Dans la salle, c’est une grande majorité de couples à l’exception d’un groupe de nanas derrière nous. Forcément, qui irait mater un truc pareil avec sa mère ?!
Le film s’ouvre (…) sur une scène intime entre deux amants, bien explicite. On est direct dans l’ambiance. Ils prennent leur temps mais arrivent à leurs fins.

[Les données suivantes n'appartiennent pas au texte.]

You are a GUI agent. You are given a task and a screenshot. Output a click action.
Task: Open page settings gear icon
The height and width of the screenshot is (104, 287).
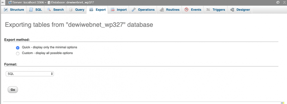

Puis on retrouve le mec (Murphy) dans un autre environnement, avec une autre fille et un enfant. Il peste. Son téléphone sonne. Les flashbacks commencent.

Comme irréversible, l’histoire se découvre à reculons, en quittant le glauque pour aller vers le beau. On comprend petit à petit ce qui a mené à la présente situation que Murphy a l’air de haïr. Murphy est incarné (quand on sait qu’incarner vient de carne autrement dit chair, c’est vraiment le mot juste) par un Ricain dont on a guère entendu parler. Il aurait participé à des longs-métrages jamais sortis en France.
Au début, je le trouve assez vilain. Je suis un peu déçue de devoir supporter son physique pendant 2 heures. Et puis, au fur et à mesure, je commence à changer d’avis. Son personnage en revanche est franchement détestable. Pleutre, menteur, jaloux, il cumule les défauts les plus exaspérants. Sa voix, qui intervient en off, m’irrite aussi quelque peu mais comme son apparence, elle révèle son pouvoir hypnotique progressivement. 

Electra, la jeune femme avec laquelle on le voit dans le premier plan, a un prénom d’actrice porno ou de 3615. Son regard est pénétrant (oui je sais), son attitude désinvolte et libérée. On ne sait pas où on met les pieds (je fais exprès) avec elle. Là aussi, la belle n’a pas une longue carrière cinématographique et personnellement je peux comprendre pourquoi car, par moments, son jeu sonne carrément faux. Elle aurait été mannequin ce qui est tout à fait crédible et justifierait qu’on l’ait castée : sa plastique étant, à minima, irréprochable.

Leur histoire, si elle semble passionnée au lit, l’est peut-être moins dans les sentiments. C’est le petit truc qui cloche selon moi. Murphy et Electra sont censés être amoureux fous mais hors du pieu, je ne trouve pas leur relation très chaude. Leurs corps s’arc(he)-boutent à l’unisson certes (très souvent et pendant des plombes) et ils mènent leur ébats jusqu’aux confins de leurs possibilités respectives mais je n’ai pas ressenti la vibration, l’émotion, la tendresse, la frustration, la colère, la détresse qui caractérisent l’amour absolu qu’ils sont supposés vivre.

C’est sans doute du aux personnages eux-mêmes qui se veulent trop iconiques pour être honnêtes. Mi-perdus mi-blasés, 100% parisiens, ils deviennent parfois agaçants. Il se produit dans ma tête la même chose que lorsque Woody Allen fait jouer son propre rôle par un autre : on ne voit que lui. Noé ? – Oui c’est moi !

Évidement, le propos est toujours aussi pessimiste : il n’y a pas de bonheur possible, nous sommes tous maudits des glandes et nous crèverons seuls comme des chiens. 
Rien de nouveau donc sous le soleil noir de Gaspar. D’ailleurs l’histoire qu’il raconte a déjà été narrée par d’autres des millions de fois mais Noé la transcende esthétiquement parlant. Dieu (rooooh) que l’image est belle ! Les lumières qu’il pose sur ces corps qui adoucissent le cru des images, les ombres qu’il dessine, les flash noirs qu’il distille et qui donnent du rythme à la langueur du film. Les cadrages aussi. Des plans serrés sur les visages au travelling arrière dans un café (la meilleure séquence de l’ensemble), c’est simplement sublime ! 
La 3D en revanche… pas compris.

On sort de la salle avec une puissante envie de rejoindre un lit pour certains, une état entêtant proche du tournis pour d’autres et pour tous de quoi faire enfler (c’est la dernière) la polémique.

Mon conseil : à voir, juste parce que.